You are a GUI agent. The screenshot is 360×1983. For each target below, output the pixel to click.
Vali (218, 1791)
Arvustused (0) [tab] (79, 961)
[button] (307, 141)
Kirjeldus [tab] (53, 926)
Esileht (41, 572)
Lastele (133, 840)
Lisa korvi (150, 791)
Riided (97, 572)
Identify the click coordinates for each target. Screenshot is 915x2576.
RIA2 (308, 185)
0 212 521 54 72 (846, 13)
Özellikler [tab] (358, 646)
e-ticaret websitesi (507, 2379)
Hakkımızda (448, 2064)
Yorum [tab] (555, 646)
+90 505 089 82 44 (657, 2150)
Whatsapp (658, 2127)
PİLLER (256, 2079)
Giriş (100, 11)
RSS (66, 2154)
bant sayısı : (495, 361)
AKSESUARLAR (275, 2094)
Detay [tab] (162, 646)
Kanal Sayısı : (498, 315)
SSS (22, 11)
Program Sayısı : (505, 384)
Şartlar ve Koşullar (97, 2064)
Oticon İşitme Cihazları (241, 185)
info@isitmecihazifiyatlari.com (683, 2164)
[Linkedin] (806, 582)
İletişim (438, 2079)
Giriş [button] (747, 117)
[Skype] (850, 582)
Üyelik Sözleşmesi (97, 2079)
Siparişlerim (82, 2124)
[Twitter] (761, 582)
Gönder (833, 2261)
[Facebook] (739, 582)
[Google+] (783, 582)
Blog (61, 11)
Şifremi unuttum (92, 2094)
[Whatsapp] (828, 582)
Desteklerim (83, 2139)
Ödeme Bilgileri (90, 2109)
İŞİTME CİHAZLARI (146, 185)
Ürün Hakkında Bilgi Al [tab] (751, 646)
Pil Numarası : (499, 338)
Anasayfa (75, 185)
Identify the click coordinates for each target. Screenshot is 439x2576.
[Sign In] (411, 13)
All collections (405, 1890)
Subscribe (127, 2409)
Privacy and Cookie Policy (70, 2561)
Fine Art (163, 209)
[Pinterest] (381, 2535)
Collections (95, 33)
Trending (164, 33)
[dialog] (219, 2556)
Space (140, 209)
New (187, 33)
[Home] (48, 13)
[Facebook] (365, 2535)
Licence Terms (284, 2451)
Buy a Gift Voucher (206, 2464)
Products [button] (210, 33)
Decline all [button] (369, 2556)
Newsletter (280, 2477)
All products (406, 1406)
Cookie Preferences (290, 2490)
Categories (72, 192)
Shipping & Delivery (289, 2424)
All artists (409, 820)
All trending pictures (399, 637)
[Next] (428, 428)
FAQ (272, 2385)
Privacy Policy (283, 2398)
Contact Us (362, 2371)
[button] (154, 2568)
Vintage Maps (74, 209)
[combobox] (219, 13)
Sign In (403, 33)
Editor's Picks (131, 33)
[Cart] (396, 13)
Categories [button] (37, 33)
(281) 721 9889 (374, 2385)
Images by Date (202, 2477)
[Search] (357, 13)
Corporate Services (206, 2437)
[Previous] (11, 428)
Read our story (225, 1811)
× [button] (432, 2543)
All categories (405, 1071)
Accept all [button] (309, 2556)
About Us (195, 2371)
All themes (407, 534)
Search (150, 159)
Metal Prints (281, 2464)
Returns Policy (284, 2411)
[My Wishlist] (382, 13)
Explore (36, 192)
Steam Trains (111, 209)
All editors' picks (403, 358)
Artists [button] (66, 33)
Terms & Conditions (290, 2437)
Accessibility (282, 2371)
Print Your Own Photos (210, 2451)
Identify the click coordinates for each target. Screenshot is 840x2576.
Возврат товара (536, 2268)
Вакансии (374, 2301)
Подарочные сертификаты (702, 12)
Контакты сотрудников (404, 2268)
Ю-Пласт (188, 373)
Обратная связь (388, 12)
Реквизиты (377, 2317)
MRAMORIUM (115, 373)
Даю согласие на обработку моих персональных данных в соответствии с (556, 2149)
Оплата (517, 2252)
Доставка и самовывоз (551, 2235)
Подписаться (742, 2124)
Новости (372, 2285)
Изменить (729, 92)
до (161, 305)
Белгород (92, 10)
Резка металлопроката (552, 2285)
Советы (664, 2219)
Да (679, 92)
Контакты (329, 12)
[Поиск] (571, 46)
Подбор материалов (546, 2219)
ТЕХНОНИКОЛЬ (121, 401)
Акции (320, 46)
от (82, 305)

> **Aim of the task**
Word for word, print the listing above once more.

> **Solved exercise**
You are a GUI agent. The screenshot is 360×1983. For each target below, output the pixel to click.
Vali (218, 1791)
Arvustused (0) [tab] (79, 961)
[button] (307, 141)
Kirjeldus [tab] (53, 926)
Esileht (41, 572)
Lastele (133, 840)
Lisa korvi (150, 791)
Riided (97, 572)
Identify the click coordinates for each target. Screenshot is 915x2576.
RIA2 (308, 185)
0 212 521 54 72 (846, 13)
Özellikler [tab] (358, 646)
e-ticaret websitesi (507, 2379)
Hakkımızda (448, 2064)
Yorum [tab] (555, 646)
+90 505 089 82 44 (657, 2150)
Whatsapp (658, 2127)
PİLLER (256, 2079)
Giriş (100, 11)
RSS (66, 2154)
bant sayısı : (495, 361)
AKSESUARLAR (275, 2094)
Detay [tab] (162, 646)
Kanal Sayısı : (498, 315)
SSS (22, 11)
Program Sayısı : (505, 384)
Şartlar ve Koşullar (97, 2064)
Oticon İşitme Cihazları (241, 185)
info@isitmecihazifiyatlari.com (683, 2164)
[Linkedin] (806, 582)
İletişim (438, 2079)
Giriş [button] (747, 117)
[Skype] (850, 582)
Üyelik Sözleşmesi (97, 2079)
Siparişlerim (82, 2124)
[Twitter] (761, 582)
Gönder (833, 2261)
[Facebook] (739, 582)
[Google+] (783, 582)
Blog (61, 11)
Şifremi unuttum (92, 2094)
[Whatsapp] (828, 582)
Desteklerim (83, 2139)
Ödeme Bilgileri (90, 2109)
İŞİTME CİHAZLARI (146, 185)
Ürün Hakkında Bilgi Al [tab] (751, 646)
Pil Numarası : (499, 338)
Anasayfa (75, 185)
Identify the click coordinates for each target. Screenshot is 439x2576.
[Sign In] (411, 13)
All collections (405, 1890)
Subscribe (127, 2409)
Privacy and Cookie Policy (70, 2561)
Fine Art (163, 209)
[Pinterest] (381, 2535)
Collections (95, 33)
Trending (164, 33)
[dialog] (219, 2556)
Space (140, 209)
New (187, 33)
[Home] (48, 13)
[Facebook] (365, 2535)
Licence Terms (284, 2451)
Buy a Gift Voucher (206, 2464)
Products [button] (210, 33)
Decline all [button] (369, 2556)
Newsletter (280, 2477)
All products (406, 1406)
Cookie Preferences (290, 2490)
Categories (72, 192)
Shipping & Delivery (289, 2424)
All artists (409, 820)
All trending pictures (399, 637)
[Next] (428, 428)
FAQ (272, 2385)
Privacy Policy (283, 2398)
Contact Us (362, 2371)
[button] (154, 2568)
Vintage Maps (74, 209)
[combobox] (219, 13)
Sign In (403, 33)
Editor's Picks (131, 33)
[Cart] (396, 13)
Categories [button] (37, 33)
(281) 721 9889 (374, 2385)
Images by Date (202, 2477)
[Search] (357, 13)
Corporate Services (206, 2437)
[Previous] (11, 428)
Read our story (225, 1811)
× [button] (432, 2543)
All categories (405, 1071)
Accept all [button] (309, 2556)
About Us (195, 2371)
All themes (407, 534)
Search (150, 159)
Metal Prints (281, 2464)
Returns Policy (284, 2411)
[My Wishlist] (382, 13)
Explore (36, 192)
Steam Trains (111, 209)
All editors' picks (403, 358)
Artists [button] (66, 33)
Terms & Conditions (290, 2437)
Accessibility (282, 2371)
Print Your Own Photos (210, 2451)
Identify the click coordinates for each target. Screenshot is 840x2576.
Возврат товара (536, 2268)
Вакансии (374, 2301)
Подарочные сертификаты (702, 12)
Контакты сотрудников (404, 2268)
Ю-Пласт (188, 373)
Обратная связь (388, 12)
Реквизиты (377, 2317)
MRAMORIUM (115, 373)
Даю согласие на обработку моих персональных данных в соответствии с (556, 2149)
Оплата (517, 2252)
Доставка и самовывоз (551, 2235)
Подписаться (742, 2124)
Новости (372, 2285)
Изменить (729, 92)
до (161, 305)
Белгород (92, 10)
Резка металлопроката (552, 2285)
Советы (664, 2219)
Да (679, 92)
Контакты (329, 12)
[Поиск] (571, 46)
Подбор материалов (546, 2219)
ТЕХНОНИКОЛЬ (121, 401)
Акции (320, 46)
от (82, 305)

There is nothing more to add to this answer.